(RECORDS TO USE begins)

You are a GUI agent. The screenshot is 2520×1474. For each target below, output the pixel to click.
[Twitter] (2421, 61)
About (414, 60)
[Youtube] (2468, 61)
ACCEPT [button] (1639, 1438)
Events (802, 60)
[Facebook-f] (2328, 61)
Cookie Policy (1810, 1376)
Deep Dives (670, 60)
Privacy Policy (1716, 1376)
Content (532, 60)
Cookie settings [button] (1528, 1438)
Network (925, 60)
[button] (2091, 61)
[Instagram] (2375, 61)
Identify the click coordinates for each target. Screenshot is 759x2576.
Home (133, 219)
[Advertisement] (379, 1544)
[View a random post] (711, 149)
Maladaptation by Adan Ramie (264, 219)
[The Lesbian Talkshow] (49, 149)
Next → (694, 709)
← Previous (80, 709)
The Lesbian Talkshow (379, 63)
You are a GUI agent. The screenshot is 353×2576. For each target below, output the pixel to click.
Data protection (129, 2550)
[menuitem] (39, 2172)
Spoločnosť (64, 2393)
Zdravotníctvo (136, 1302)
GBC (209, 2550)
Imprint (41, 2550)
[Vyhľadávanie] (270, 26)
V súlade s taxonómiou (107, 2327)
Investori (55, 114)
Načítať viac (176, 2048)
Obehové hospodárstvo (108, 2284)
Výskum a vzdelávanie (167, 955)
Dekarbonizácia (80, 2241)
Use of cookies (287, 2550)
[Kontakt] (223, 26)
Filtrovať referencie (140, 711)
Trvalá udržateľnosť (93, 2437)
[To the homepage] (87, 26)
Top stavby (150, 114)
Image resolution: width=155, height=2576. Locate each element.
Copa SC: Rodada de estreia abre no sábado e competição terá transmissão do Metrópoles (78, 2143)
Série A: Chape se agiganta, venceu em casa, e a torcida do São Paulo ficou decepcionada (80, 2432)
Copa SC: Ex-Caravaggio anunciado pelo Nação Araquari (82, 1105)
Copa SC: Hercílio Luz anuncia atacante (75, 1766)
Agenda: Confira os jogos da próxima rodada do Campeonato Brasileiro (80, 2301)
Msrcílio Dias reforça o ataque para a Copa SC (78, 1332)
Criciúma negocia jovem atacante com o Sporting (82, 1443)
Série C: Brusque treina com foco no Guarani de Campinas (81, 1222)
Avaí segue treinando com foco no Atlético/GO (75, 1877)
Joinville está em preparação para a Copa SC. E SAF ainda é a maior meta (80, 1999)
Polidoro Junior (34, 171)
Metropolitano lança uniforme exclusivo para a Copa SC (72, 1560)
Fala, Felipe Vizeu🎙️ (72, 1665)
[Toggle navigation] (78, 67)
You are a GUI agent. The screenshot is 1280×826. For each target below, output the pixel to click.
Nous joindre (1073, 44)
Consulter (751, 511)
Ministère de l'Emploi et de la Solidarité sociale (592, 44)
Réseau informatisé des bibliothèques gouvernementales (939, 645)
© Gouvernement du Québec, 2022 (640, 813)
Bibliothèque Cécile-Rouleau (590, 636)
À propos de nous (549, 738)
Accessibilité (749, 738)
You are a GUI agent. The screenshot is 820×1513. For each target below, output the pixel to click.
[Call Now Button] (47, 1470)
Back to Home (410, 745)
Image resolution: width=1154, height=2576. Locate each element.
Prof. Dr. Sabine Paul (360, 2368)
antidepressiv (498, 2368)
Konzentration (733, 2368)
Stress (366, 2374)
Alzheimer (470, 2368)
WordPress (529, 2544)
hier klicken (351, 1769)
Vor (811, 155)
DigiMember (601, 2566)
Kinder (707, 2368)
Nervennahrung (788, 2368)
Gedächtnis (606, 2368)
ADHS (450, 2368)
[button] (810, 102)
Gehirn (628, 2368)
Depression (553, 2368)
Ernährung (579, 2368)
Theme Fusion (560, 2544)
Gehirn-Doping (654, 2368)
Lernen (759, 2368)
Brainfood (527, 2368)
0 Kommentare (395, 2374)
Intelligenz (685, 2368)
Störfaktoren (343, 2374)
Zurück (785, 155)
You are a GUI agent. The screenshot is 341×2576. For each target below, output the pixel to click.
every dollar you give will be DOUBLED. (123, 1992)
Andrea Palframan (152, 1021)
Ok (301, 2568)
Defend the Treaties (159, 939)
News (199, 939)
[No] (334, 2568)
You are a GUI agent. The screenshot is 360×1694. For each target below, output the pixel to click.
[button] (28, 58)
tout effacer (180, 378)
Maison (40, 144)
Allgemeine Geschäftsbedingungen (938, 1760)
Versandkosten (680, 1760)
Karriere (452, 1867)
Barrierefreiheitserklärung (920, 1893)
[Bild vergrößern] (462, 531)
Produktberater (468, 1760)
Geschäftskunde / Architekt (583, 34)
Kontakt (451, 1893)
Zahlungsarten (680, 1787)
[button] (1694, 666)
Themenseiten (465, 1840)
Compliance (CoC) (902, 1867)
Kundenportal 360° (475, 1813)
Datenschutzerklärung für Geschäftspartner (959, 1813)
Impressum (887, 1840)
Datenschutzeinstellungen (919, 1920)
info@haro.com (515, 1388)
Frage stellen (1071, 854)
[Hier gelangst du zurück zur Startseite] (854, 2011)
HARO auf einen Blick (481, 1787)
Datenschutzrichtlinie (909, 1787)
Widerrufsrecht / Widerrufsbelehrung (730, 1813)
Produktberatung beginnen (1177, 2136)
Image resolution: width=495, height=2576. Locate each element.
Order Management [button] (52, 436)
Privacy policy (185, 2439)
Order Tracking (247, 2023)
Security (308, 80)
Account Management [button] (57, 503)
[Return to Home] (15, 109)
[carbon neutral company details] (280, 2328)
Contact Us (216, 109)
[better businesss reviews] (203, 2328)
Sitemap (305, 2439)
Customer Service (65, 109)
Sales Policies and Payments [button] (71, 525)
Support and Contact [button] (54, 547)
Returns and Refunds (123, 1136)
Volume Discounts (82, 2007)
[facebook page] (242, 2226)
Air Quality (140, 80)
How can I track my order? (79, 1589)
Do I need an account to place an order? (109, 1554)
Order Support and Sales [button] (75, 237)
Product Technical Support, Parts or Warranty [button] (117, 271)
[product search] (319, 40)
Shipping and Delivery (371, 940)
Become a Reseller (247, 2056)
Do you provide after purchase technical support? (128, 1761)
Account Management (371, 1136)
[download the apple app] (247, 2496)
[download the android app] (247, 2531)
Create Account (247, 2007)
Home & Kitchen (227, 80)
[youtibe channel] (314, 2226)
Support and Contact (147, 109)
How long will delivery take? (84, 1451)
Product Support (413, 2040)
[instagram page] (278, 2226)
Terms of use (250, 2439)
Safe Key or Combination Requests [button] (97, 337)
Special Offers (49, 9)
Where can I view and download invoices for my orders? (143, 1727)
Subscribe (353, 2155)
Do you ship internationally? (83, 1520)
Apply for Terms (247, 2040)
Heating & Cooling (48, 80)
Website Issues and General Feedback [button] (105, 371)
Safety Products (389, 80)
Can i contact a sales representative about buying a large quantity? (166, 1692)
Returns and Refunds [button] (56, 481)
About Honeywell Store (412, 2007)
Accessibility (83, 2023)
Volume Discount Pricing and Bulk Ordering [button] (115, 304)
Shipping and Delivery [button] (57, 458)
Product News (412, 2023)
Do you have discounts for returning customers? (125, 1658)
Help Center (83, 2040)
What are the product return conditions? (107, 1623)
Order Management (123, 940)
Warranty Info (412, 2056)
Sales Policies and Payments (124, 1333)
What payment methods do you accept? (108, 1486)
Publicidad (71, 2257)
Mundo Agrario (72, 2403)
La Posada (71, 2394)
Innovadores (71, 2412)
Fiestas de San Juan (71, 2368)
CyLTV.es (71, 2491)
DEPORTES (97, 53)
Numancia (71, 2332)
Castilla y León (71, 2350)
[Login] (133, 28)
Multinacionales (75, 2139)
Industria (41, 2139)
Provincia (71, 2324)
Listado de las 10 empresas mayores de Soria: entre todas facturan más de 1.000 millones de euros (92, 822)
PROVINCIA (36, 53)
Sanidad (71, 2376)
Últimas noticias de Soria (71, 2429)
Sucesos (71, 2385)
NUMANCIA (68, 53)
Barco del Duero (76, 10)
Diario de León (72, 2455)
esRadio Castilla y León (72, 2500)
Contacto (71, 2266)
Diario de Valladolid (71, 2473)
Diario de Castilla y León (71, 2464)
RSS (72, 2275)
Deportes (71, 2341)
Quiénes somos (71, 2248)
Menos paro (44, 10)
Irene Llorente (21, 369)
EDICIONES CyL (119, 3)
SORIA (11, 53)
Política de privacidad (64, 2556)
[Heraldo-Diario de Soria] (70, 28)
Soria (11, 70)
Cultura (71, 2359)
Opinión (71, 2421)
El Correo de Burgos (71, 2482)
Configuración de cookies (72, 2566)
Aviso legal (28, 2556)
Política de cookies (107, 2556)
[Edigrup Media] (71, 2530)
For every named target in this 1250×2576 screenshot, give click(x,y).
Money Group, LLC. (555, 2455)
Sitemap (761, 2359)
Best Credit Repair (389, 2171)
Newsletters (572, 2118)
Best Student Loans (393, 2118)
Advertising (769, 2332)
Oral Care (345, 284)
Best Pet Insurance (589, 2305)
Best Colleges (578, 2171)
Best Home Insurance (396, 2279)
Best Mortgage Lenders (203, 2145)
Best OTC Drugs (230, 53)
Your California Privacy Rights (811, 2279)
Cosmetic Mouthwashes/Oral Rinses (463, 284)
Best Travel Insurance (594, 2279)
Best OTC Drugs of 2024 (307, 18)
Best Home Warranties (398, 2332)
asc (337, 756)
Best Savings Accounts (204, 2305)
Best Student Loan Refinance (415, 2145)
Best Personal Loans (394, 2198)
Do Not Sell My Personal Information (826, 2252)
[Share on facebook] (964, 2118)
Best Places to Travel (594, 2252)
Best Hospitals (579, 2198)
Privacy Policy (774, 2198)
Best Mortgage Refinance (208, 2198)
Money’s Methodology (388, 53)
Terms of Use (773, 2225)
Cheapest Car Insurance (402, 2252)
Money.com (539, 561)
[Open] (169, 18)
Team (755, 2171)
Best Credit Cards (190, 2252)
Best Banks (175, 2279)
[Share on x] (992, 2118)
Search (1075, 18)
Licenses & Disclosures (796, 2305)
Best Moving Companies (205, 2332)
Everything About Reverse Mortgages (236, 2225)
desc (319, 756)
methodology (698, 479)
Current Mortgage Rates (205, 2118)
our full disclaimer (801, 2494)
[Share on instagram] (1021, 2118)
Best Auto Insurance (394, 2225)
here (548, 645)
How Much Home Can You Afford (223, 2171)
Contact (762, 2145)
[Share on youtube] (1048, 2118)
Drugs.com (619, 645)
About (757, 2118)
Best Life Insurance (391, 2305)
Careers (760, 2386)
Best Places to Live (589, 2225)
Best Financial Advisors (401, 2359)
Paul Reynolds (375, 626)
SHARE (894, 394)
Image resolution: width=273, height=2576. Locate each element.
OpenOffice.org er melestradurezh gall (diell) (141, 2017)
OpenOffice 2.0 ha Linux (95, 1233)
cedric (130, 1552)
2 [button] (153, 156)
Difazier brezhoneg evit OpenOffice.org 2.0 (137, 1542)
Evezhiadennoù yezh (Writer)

(RECORDS TO USE ends)

_AIM OF THE TASK_
Taking the line with "[Return to Home] (15, 109)" as the first and the line with "How can I track my order? (79, 1589)" as the last, retype that stretch of the data above exactly, with no other lines.

_YOUR RESPONSE_
[Return to Home] (15, 109)
[carbon neutral company details] (280, 2328)
Contact Us (216, 109)
[better businesss reviews] (203, 2328)
Sitemap (305, 2439)
Customer Service (65, 109)
Sales Policies and Payments [button] (71, 525)
Support and Contact [button] (54, 547)
Returns and Refunds (123, 1136)
Volume Discounts (82, 2007)
[facebook page] (242, 2226)
Air Quality (140, 80)
How can I track my order? (79, 1589)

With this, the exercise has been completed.